» **TASK GOAL**:
Output the entire listing without altering anything.
★ ★ ★ ★
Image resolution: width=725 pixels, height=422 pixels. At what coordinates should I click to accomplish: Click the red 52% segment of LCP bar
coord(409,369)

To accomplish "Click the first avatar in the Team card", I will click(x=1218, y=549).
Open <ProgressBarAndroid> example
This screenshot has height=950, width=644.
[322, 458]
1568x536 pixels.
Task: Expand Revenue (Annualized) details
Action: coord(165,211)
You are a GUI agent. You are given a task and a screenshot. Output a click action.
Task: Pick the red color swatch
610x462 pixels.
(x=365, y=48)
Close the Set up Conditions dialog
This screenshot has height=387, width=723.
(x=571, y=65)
★ ★ ★ ★
» **COMPLETED TASK**:
Image resolution: width=725 pixels, height=422 pixels. At what coordinates should I click to accomplish: Click the red 52% segment of LCP bar
coord(409,369)

To accomplish "Click the first avatar in the Team card", I will click(x=1218, y=549).
Open <ProgressBarAndroid> example
This screenshot has height=950, width=644.
[322, 458]
1568x536 pixels.
Task: Expand Revenue (Annualized) details
Action: coord(165,211)
You are a GUI agent. You are given a task and a screenshot. Output a click action.
Task: Pick the red color swatch
610x462 pixels.
(x=365, y=48)
Close the Set up Conditions dialog
This screenshot has height=387, width=723.
(x=571, y=65)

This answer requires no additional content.